> _Kegiatan_
Kutiplah secara persis bagian teks tentang BBRI di bawah ini yang diawali kata-kata "Kalau sekarang? Ekonomi" dan diakhiri kata-kata "tidak terlalu birokratis.".

Kalau sekarang? Ekonomi memang sudah recovery sih, tapi secara global ada sentimen suku bunga tinggi, pertumbuhan ekonomi moderat, dan tekanan dari likuiditas pasar modal yang membuat investor global ogah ambil risiko lebih.

Ditambah lagi, adanya kompetisi dari fintech lending juga jadi ancaman baru. Walau kecil skalanya, fintech punya daya tarik seperti: cepat, mudah, dan tidak terlalu birokratis.

Tapi kami percaya, sampai sekarang belum ada yang bisa tandingin jangkauan dan sistem kolektibilitas BBRI.

Para fintech ini masih sekelas pengganggu BBRI, belum menjadi pembunuh bayaran seperti di film-film.

Uniknya BBRI adalah jaringan distribusinya.

Mereka punya lebih dari 100 ribu agen BRILink di pelosok Indonesia, yang jadi perpanjangan tangan perbankan tanpa harus bangun cabang mahal-mahal.

> _Data yang Disediakan_
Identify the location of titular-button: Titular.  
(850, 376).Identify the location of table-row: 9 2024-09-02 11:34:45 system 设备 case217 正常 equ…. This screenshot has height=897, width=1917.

> _Penyelesaian Tugas_
Kalau sekarang? Ekonomi memang sudah recovery sih, tapi secara global ada sentimen suku bunga tinggi, pertumbuhan ekonomi moderat, dan tekanan dari likuiditas pasar modal yang membuat investor global ogah ambil risiko lebih.

Ditambah lagi, adanya kompetisi dari fintech lending juga jadi ancaman baru. Walau kecil skalanya, fintech punya daya tarik seperti: cepat, mudah, dan tidak terlalu birokratis.